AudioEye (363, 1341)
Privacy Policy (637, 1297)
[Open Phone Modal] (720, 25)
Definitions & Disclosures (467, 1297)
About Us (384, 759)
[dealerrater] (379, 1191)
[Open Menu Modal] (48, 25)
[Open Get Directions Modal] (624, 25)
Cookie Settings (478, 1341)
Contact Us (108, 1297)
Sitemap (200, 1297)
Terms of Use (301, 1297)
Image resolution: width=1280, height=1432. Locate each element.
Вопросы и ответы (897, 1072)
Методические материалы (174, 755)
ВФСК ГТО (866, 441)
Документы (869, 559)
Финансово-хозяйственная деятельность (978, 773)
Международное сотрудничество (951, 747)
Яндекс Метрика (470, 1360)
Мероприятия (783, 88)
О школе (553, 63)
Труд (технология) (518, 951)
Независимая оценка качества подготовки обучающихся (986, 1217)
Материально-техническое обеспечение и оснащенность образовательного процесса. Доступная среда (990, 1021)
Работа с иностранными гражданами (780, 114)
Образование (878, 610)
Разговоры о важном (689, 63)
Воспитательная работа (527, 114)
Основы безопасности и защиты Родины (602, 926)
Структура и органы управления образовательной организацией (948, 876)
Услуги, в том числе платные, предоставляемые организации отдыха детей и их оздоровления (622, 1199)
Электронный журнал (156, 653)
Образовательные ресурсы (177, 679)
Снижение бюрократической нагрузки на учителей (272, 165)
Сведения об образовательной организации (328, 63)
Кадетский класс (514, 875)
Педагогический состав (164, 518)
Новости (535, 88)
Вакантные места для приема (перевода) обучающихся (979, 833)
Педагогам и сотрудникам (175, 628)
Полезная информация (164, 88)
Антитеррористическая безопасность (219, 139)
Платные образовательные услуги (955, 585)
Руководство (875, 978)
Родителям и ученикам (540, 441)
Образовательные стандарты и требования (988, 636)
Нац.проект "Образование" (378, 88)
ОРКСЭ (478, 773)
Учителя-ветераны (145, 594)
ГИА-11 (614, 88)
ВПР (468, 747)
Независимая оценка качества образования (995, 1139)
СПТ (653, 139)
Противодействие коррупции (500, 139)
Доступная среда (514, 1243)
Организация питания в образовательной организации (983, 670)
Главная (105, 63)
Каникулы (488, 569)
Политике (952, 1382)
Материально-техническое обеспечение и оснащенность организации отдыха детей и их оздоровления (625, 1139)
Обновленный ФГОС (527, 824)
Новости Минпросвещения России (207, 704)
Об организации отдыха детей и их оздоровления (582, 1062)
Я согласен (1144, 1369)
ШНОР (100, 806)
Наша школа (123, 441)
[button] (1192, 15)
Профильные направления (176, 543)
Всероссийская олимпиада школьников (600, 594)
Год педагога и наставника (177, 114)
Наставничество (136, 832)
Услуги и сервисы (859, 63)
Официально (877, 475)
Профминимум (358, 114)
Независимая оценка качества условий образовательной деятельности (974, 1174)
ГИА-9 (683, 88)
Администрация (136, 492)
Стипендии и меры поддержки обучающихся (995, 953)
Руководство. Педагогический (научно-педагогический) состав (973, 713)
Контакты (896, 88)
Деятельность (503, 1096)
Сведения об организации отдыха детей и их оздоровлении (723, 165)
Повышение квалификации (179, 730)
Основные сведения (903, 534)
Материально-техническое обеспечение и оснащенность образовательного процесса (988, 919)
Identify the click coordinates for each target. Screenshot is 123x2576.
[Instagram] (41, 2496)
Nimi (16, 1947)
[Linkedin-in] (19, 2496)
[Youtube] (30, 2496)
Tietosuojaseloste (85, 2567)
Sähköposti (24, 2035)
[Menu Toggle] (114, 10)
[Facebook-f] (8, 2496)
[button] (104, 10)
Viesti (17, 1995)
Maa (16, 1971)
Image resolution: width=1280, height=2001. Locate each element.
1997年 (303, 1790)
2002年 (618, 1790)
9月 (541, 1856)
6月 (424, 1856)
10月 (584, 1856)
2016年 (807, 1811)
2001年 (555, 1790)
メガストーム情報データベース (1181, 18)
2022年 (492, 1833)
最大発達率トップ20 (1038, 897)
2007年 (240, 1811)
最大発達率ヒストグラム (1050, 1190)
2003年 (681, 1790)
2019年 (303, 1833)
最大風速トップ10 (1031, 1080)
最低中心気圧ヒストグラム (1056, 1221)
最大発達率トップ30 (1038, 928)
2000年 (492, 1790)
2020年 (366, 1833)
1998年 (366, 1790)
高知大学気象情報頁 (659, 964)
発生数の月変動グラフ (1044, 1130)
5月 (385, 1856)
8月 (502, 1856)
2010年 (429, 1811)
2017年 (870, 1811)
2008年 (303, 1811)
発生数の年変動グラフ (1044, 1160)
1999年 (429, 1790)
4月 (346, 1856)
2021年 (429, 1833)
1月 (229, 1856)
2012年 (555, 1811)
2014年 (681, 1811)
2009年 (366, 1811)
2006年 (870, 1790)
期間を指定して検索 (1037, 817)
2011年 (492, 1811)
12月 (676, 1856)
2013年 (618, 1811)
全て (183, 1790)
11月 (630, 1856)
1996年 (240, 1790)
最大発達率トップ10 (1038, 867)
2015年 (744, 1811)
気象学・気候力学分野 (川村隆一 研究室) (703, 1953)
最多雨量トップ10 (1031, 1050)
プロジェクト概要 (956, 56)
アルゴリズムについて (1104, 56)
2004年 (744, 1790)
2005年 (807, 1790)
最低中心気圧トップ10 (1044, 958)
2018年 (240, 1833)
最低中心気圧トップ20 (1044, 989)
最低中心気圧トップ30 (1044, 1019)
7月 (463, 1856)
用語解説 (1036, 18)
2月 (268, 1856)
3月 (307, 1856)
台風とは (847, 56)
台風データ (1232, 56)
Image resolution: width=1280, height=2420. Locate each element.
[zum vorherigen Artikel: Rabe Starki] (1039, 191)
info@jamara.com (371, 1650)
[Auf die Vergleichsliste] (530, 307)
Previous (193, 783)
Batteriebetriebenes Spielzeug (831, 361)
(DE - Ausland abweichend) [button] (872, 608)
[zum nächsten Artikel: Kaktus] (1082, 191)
────────────────────
-- REQUIREMENT --
From the line holding "プロジェクト概要 (956, 56)" to the final line of the data, repeat every line exactly. Leave out all the rest.

-- EXERCISE SOLUTION --
プロジェクト概要 (956, 56)
アルゴリズムについて (1104, 56)
2004年 (744, 1790)
2005年 (807, 1790)
最低中心気圧トップ10 (1044, 958)
2018年 (240, 1833)
最低中心気圧トップ20 (1044, 989)
最低中心気圧トップ30 (1044, 1019)
7月 (463, 1856)
用語解説 (1036, 18)
2月 (268, 1856)
3月 (307, 1856)
台風とは (847, 56)
台風データ (1232, 56)
Image resolution: width=1280, height=2420. Locate each element.
[zum vorherigen Artikel: Rabe Starki] (1039, 191)
info@jamara.com (371, 1650)
[Auf die Vergleichsliste] (530, 307)
Previous (193, 783)
Batteriebetriebenes Spielzeug (831, 361)
(DE - Ausland abweichend) [button] (872, 608)
[zum nächsten Artikel: Kaktus] (1082, 191)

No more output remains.